Mayo Health Care
Narcotic Pain Relief: Addiction Risk and Medication
The spate of news about the apparent epidemic of prescription drug addiction may give the impression that these drugs are so irresistibly powerful that, sooner or later, we will all end up either getting hooked, or getting paranoid from inflated fear of addiction. While narcotic pain relief is tagged to be the proverbial poison that is marketed to unsuspecting senior citizens, both doctors and patients suffering from chronic pain are left in the middle of a dilemma: the need for pain relief drugs to alleviate suffering from severe and debilitating pain, and the exaggerated fear of addiction risks that come with powerful painkillers. Narcotic pain relief is used to ease pain caused by chronic illness, surgery, accident or injury.

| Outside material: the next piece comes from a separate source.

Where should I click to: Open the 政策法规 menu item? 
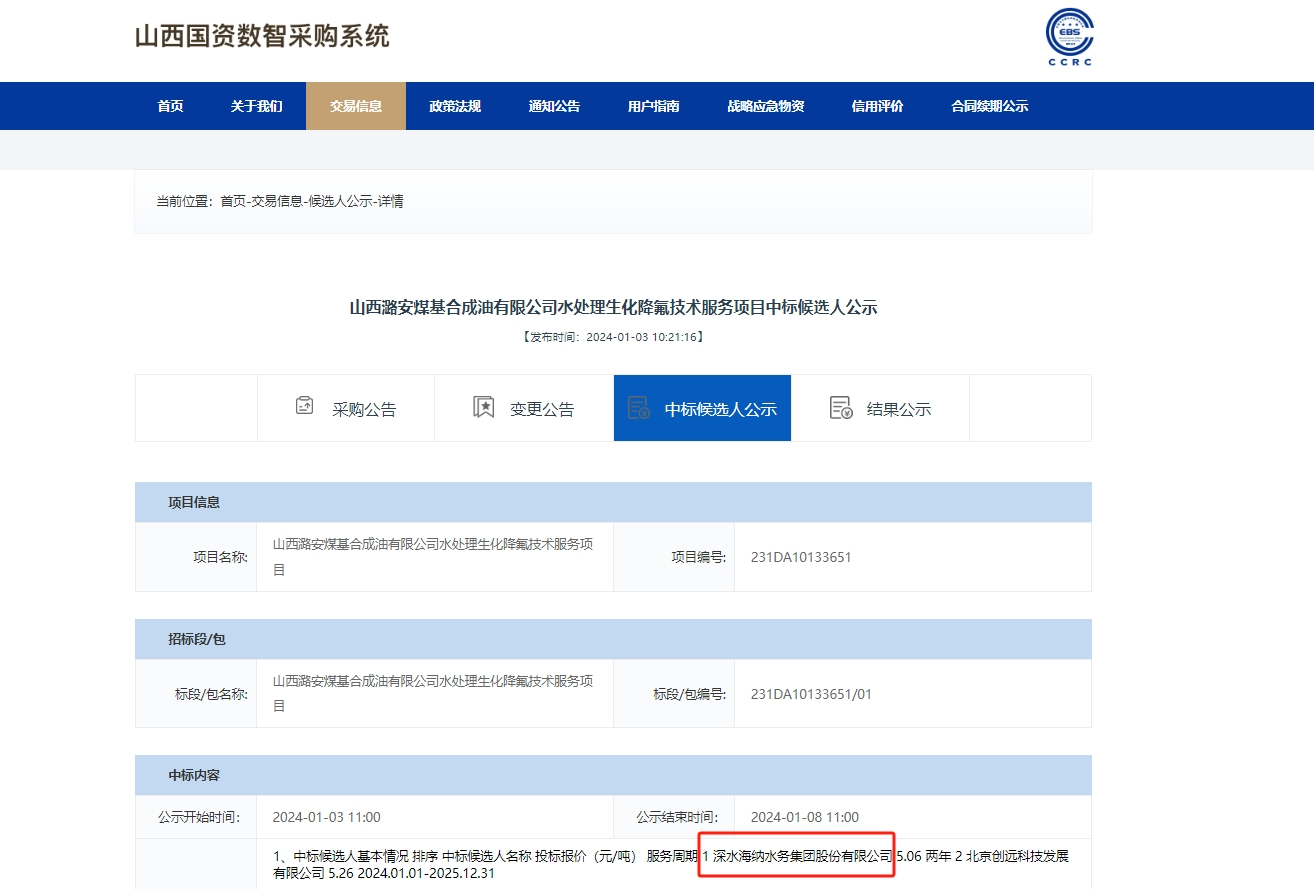pyautogui.click(x=454, y=105)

They act upon specific receptors in the brain and spinal cord to ease pain and reduce your emotional response to pain. Prescription drug addiction, specifically narcotic painkillers, can really be devastating and may lead to destroying lives. Many experts, however, believed that this inflated fears of addiction is depriving a lot of patients in desperate conditions from availing the painkillers they so badly needed.
Moreover, the risks of narcotic pain relief by far outweighs its benefits. Over the years, prescription drug addiction has been a growing problem. The three main classes of prescriptions drugs being abused are: • Opioid narcotics - used to treat pain or relieve coughs or diarrhea. Opioid narcotics attach to opioid receptors in the central nervous system (the brain and the spinal cord), preventing the brain from receiving pain messages. • Depressants - used to treat anxiety, tension, panic attacks, and sleep disorders.

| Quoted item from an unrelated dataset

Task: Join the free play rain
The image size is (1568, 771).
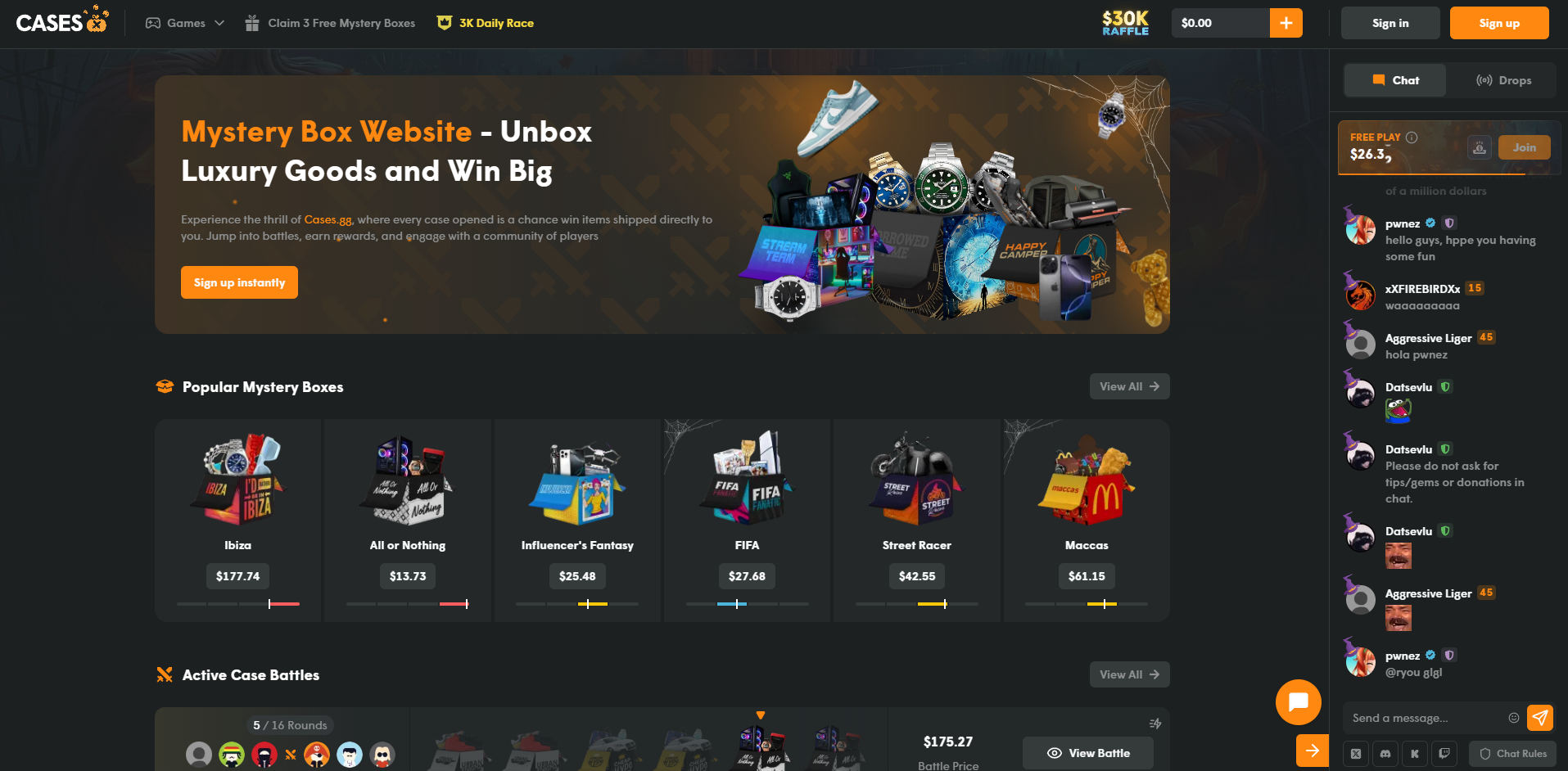Action: [1525, 147]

Depressants slow down brain activity by increasing the activity of a neurotransmitter called GABA. The result is a drowsy or calming effect. • Stimulants - used to treat conditions like narcolepsy, ADHD, depression, obesity, and asthma. Stimulants increase brain activity, resulting in greater alertness, attention, and energy. However, while there has been a growth in the number of people abusing narcotic pain reliefs, a much greater increase in the number of people who are using the drugs responsibly and benefiting from them. Experts believe that it's not just the drug that causes an addiction. It develops from a number of physiological, psychological, and social factors. Most people who have back pain are not at risk of prescription drug addiction for a number of reasons. In the first place, majority of people with back pain never get prescribed potentially addictive painkillers. While steroids can also be prescribed for pain due to swelling and inflammation, steroids are not narcotics either.

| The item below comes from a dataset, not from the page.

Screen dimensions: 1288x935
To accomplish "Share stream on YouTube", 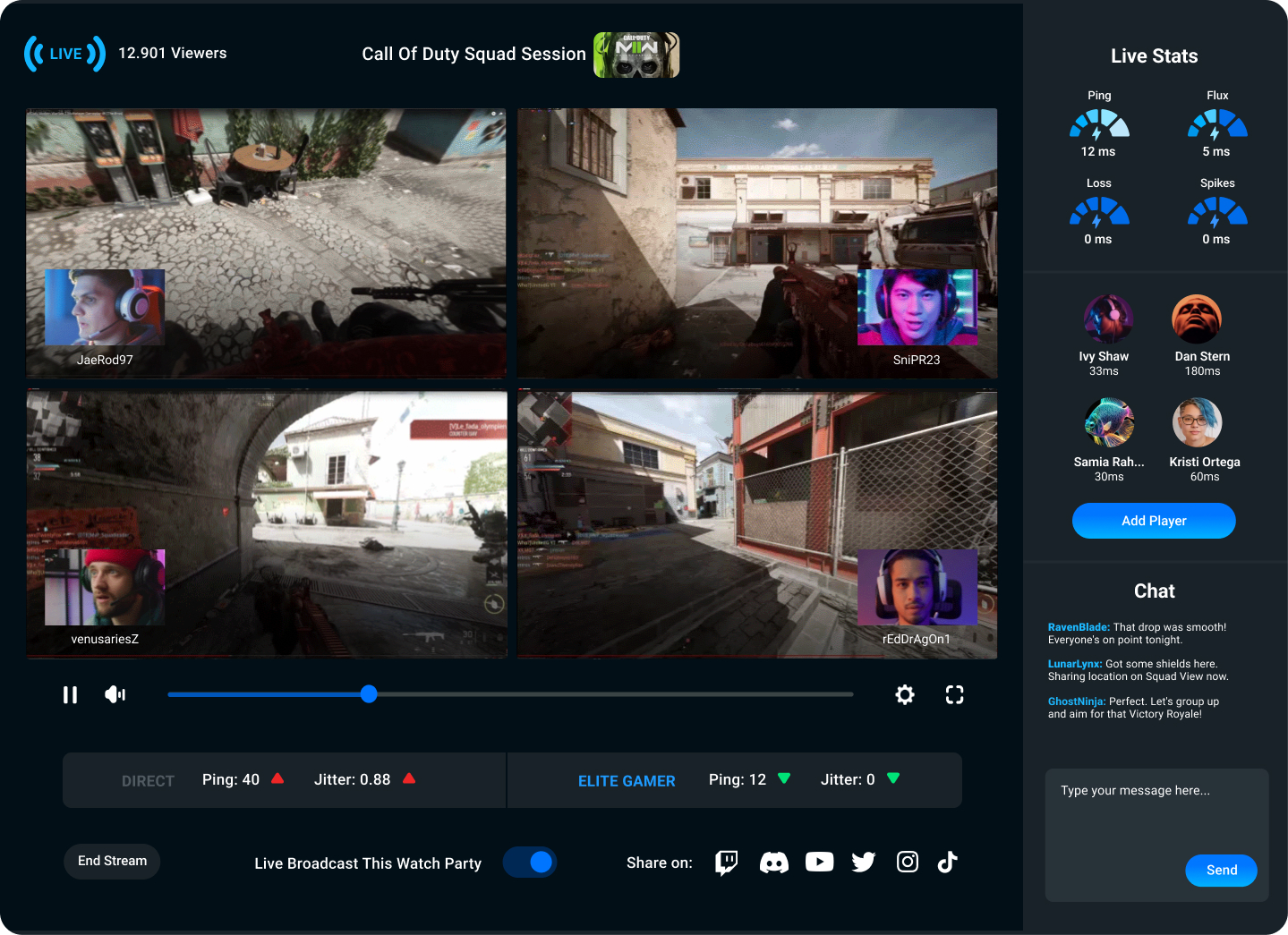I will (x=819, y=862).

Nevertheless, these powerful drugs must be used with caution. Patients with acute pain may be treated with opioid narcotics for a very short time, often a few weeks or a month, that is why the risks of prescription drug addiction is far from being high. Even the most powerful drugs cannot be addictive when used that way. Narcotic pain relief is meant to relieve pain immediately and allow people to get out of bed, start physical therapy, and change the habits that caused their back pain in the first place. Without painkillers, the first step could just be too painful. However, in spite of a good treatment, some chronic back pain may not respond to the approach. Oftentimes, patients develop multiple problems with the spine brought about by arthritis or a history of heavy labor that cannot be corrected by surgery. When people don't respond to one or two surgeries, they are more likely to develop chronic pain that are too difficult to treat. This small population of people who have chronic pain and hard-to-treat problems are usually given long-term opioid narcotics, and these are the ones who are prone to prescription drug addiction.